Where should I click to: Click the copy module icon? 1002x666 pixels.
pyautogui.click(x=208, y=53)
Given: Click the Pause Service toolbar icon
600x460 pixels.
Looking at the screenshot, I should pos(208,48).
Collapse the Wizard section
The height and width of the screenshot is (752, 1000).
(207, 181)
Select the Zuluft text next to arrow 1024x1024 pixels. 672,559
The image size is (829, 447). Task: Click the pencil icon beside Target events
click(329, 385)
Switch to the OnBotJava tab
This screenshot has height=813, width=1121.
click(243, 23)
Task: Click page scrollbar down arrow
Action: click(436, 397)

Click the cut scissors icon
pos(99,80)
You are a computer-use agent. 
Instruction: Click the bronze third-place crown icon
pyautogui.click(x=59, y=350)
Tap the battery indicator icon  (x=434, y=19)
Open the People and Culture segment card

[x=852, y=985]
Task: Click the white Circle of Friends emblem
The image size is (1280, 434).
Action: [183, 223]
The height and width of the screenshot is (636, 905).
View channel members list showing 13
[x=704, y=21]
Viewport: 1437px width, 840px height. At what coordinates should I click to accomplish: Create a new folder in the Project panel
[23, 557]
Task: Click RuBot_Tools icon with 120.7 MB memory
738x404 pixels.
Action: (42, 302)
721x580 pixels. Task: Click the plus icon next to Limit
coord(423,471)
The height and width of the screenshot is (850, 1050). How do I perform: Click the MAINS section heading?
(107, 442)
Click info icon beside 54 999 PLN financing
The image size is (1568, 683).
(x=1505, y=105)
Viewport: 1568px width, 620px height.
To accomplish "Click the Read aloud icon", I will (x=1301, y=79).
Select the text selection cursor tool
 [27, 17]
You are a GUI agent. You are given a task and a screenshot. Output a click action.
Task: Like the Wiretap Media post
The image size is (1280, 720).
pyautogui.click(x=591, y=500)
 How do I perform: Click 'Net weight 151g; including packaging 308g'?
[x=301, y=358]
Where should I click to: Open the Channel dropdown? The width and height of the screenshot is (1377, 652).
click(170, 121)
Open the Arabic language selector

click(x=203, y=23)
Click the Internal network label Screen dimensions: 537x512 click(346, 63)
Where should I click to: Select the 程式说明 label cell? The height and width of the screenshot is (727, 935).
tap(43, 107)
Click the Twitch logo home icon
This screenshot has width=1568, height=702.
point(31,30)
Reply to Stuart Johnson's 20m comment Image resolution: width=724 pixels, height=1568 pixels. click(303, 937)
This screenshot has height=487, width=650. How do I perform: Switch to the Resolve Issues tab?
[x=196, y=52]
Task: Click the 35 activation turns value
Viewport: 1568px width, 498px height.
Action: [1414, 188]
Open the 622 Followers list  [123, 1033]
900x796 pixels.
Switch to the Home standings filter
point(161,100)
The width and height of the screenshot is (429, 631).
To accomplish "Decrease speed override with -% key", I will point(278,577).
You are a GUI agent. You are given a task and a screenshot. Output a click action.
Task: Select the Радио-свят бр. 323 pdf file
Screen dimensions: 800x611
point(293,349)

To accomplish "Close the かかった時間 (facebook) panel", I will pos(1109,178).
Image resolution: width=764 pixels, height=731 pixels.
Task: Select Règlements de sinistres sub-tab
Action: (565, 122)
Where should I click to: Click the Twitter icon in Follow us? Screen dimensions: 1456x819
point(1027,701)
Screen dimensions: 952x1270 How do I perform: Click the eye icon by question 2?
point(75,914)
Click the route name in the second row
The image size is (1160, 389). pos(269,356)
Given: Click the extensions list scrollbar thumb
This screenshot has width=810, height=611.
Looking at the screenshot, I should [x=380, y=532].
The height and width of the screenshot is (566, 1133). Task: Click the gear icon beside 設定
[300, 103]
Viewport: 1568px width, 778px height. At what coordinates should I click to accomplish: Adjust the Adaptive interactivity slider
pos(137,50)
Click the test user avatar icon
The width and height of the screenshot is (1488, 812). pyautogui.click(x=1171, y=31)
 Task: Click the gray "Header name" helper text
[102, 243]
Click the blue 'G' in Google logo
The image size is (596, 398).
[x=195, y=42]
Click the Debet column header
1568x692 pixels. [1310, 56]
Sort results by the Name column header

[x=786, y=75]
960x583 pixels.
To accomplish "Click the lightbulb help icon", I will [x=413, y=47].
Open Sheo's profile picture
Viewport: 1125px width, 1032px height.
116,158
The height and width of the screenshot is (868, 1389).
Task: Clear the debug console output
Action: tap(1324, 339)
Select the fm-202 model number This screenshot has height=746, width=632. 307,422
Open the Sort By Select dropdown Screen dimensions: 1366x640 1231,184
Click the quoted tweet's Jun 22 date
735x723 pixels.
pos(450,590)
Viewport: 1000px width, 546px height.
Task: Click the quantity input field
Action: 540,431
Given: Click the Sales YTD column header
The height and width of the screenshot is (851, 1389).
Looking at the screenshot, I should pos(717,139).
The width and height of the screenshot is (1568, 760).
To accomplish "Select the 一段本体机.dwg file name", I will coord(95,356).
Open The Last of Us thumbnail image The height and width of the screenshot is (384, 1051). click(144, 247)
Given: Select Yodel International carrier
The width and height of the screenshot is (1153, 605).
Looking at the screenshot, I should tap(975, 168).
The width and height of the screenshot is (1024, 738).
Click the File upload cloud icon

——

● Try it: If a line of the entries above holds "with", count it, then report the total alone.

● Exercise response: 2